Эта мысль так его расстроила, что он опять дотронулся рукой до лба. Потом взял себя в руки и решил:
— Заберем их ружья, чтобы не достались русским, — добавил он.
В это момент я подумал, что, кажется, я и есть тот русский, которым они не должны достаться и невольно улыбнулся. Сержант улыбку не заметил, он в это время обшаривал карманы убитых. Быстро отыскал кожаные мешочки с деньгами.
— Им они все равно больше не понадобятся, — смущенно усмехнувшись, объяснил он, опуская их к себе в карман, — а мы с тобой разделим поровну.
Встретив мой недоумевающий взгляд, француз решил, что я ему не очень верю, и решил поделить деньги здесь же на месте. Меня же в тот момент деньги интересовали совсем по другой причине. Я подумал, что по монетам смогу хотя бы понять, где нахожусь. Сержант высыпал содержимое кошельков в кивер. Горка из монет получилась внушительной. В основном там оказались серебряные монеты, но было много и золотых. Он быстро сосчитал деньги и действительно поровну их разделил. Я взял мешочек со своей долей и выудил из него золотую монету. Она оказалась довольно тяжелой, явно больше десяти граммов. На ней был портрет длинноносого человека, и надпись латинскими буквами «Наполеон император», а на реверсе «Республика Франция» и дата 1806 год.

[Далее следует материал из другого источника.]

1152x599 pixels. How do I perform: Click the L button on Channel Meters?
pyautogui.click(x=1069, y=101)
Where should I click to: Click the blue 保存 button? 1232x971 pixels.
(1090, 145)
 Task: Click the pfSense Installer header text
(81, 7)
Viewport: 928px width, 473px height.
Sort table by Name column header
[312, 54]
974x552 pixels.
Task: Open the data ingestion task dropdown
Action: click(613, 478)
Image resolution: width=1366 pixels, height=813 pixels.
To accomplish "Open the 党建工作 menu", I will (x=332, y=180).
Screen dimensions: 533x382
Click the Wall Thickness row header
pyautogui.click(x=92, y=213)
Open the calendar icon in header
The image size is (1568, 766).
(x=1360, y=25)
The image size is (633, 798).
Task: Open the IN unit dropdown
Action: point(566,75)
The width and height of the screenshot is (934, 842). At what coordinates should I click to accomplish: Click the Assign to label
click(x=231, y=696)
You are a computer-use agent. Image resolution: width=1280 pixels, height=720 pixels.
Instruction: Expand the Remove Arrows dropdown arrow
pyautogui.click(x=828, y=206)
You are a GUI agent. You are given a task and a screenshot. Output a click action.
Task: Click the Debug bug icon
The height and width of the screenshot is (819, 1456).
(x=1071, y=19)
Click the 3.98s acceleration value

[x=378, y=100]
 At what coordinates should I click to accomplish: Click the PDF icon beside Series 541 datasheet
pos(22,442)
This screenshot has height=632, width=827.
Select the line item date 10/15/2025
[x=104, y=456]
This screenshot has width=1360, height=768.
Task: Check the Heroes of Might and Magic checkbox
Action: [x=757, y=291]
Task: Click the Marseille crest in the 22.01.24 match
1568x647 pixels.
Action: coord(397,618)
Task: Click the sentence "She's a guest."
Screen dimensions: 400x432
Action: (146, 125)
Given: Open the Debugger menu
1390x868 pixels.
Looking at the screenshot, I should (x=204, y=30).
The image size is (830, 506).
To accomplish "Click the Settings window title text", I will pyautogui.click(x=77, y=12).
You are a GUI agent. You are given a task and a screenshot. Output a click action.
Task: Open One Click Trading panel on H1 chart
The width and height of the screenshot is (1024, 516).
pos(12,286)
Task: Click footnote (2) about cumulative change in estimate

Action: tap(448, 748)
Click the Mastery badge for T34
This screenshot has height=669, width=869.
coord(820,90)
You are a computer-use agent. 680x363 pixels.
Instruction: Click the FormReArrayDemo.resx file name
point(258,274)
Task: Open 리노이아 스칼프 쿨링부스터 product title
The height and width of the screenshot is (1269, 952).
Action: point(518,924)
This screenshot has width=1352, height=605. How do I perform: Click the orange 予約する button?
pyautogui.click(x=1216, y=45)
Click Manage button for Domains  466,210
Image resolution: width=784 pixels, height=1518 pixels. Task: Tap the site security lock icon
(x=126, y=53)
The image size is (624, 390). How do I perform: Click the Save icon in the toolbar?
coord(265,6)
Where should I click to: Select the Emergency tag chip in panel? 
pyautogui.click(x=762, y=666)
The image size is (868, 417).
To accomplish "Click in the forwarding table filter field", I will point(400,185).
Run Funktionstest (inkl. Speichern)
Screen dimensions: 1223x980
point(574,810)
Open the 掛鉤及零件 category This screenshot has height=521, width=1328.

Я попытался вспомнить, кто такой Наполеон и какое отношение я могу иметь к Французской республике 1806 года. Что-то в этих словах было мне знакомо, но пока они в общее понятие не складывались и я на время оставил попытки.
— Император! — с благоговением в голосе, сказал сержант, увидев, что я надолго задержал взгляд на портрете Наполеона. — Генерал Бонапарт! Я с ним воюю с самого Аустерлица. Сколько раз видел его так же близко как тебя! — теперь, когда у него перестала болеть голова, говорил он быстро, напористо даже казалось с наслаждением очень словоохотливого человека. — Ну что, пошли? — перескочил он с темы императора на текущие дела. — А то от своих отстанем, а мне еще нужно будет успеть доложить субалтерн-офицеру о попытке бунта и дезертирства. Меня зовут сержант Жан-Пьер Ренье, 106 линейный полк, а ты? Ну, да я забыл. Знаешь что, давай мы и тебе придумаем имя, ну, чтобы не было никаких разговоров. Знаешь, кем ты будешь, — он задумался, покопался в памяти, потом уверенно предложил, — ты будешь Сигизмундом Потоцким. У меня был такой лейтенант Сигизмунд Потоцкий. Запомнишь?
Я кивнул.
— Или хочешь назваться капитаном? Нет?
Я отрицательно покачал головой.
— Скажу, что давно тебя знаю. Знаешь, как тебя ранили? Ты во время нападения казаков упал с лошади, ударился головой и потерял память. Лучше так, а то еще обвинят в дезертирстве, — не умолкая болтал он, наверное наверстывал упущенное.
Меня такое предложение вполне устроило. Лучше быть хоть кем-то, чем неизвестно кем. Я опять согласно кивнул. Потом мы поделили ружья, и пошли в ту же сторону, куда меня недавно несли вперед ногами.